SASKATOON, SK, Feb. 18, 2025 /CNW/ - Star Diamond Corporation (TSX: DIAM) ("Star Diamond" or the "Company") announces that it has closed the first tranche of the previously announced non-brokered private placement (the "Offering") of convertible debentures (the "Debentures") to raise aggregate gross proceeds of C$335,000. The Debentures bear simple interest at a rate of 8% per annum and are convertible into common shares of the Company in certain circumstances, including upon a qualified offering to raise aggregate gross proceeds in excess of C$2 million.

The Company intends to close the final tranche of the Offering on or about February 28, 2025, for Debentures in the aggregate principal amount of up to an additional C$165,000.

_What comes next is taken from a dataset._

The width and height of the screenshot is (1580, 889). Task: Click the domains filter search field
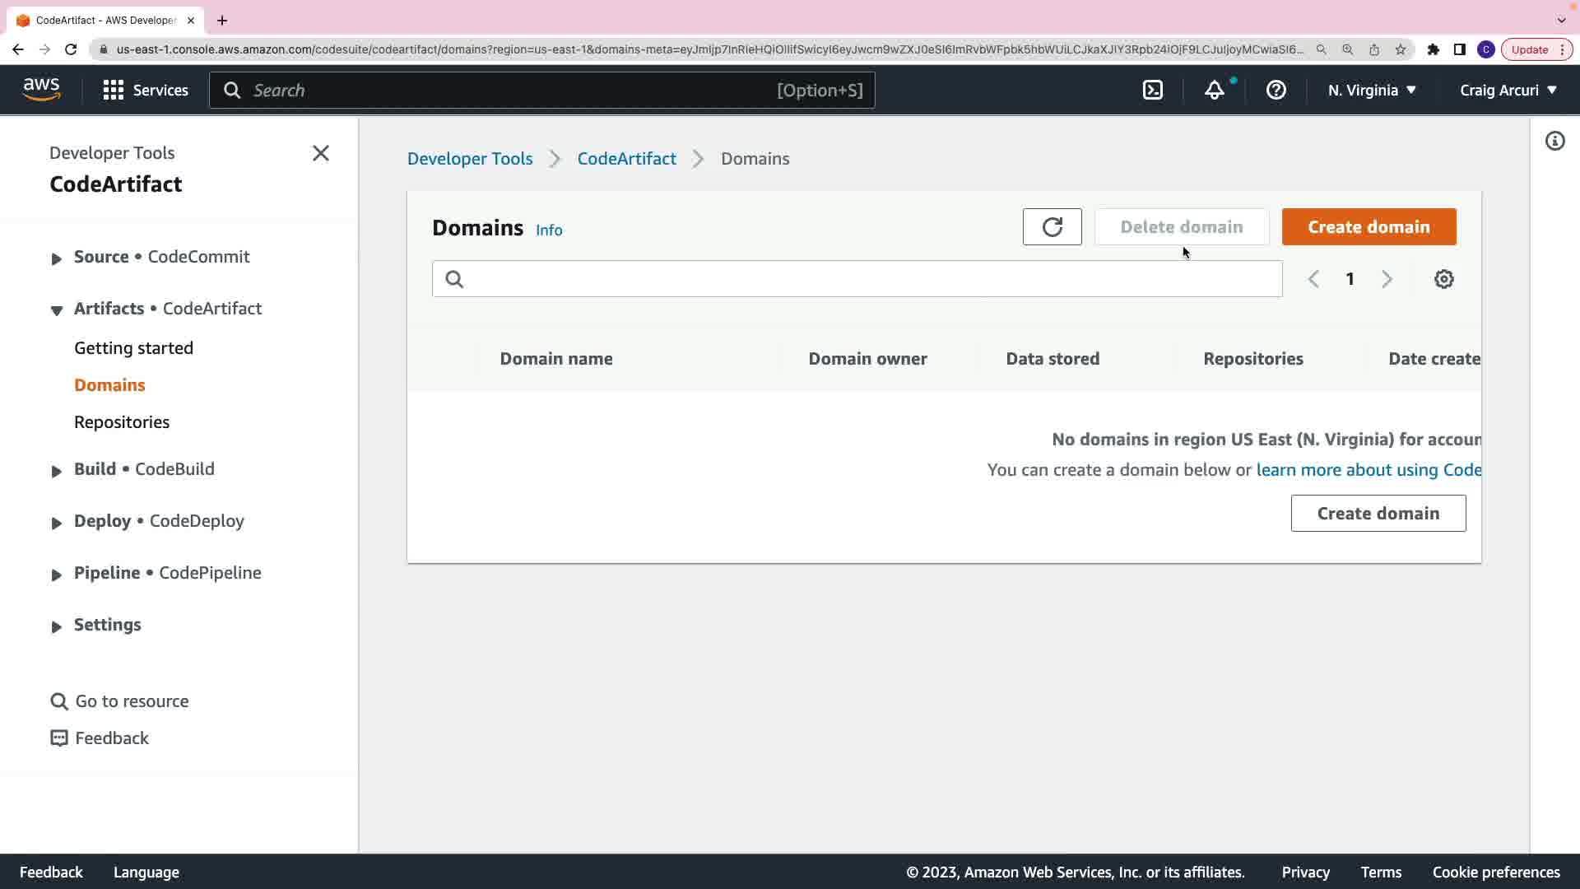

Pursuant to the closing of the first tranche of the Offering, the Company also issued an aggregate of 16,750,000 share purchase warrants ("Warrants"), being one Warrant for each C$0.02 principal amount of Debentures purchased. Each Warrant is exercisable to acquire one common share of the Company at an exercise price of C$0.06 for a period of 2 years from the closing.

The net proceeds raised from the sale of the Debentures and the exercise of any Warrants will be used for general working capital purposes as the Company continues discussions with possible investors to fund a pre-feasibility study for the further development of the Fort à la Corne kimberlites.

The Offering is subject to certain conditions, including, but not limited to, the receipt of all necessary approvals, including the final approval of the Toronto Stock Exchange. All securities issued and issuable pursuant to the first tranche of the Offering are subject to a statutory hold period expiring June 19, 2025.

Related Party Transaction

In connection with the Offering, Mr. Ewan Mason, the CEO of the Company, has purchased Debentures in the aggregate principal amount of C$25,000. Insiders' participation in the Offering constitutes a "related party transaction" pursuant to Multilateral Instrument 61-101 – Protection of Minority Security Holders in Special Transactions ("MI 61-101"). The Company is relying on an exemption from the formal valuation and minority shareholder requirements of MI 61-101 on the basis that the fair market value of the insider's participation in the Offering does not exceed 25% of the market capitalization of the Company, as determined in accordance with MI 61-101.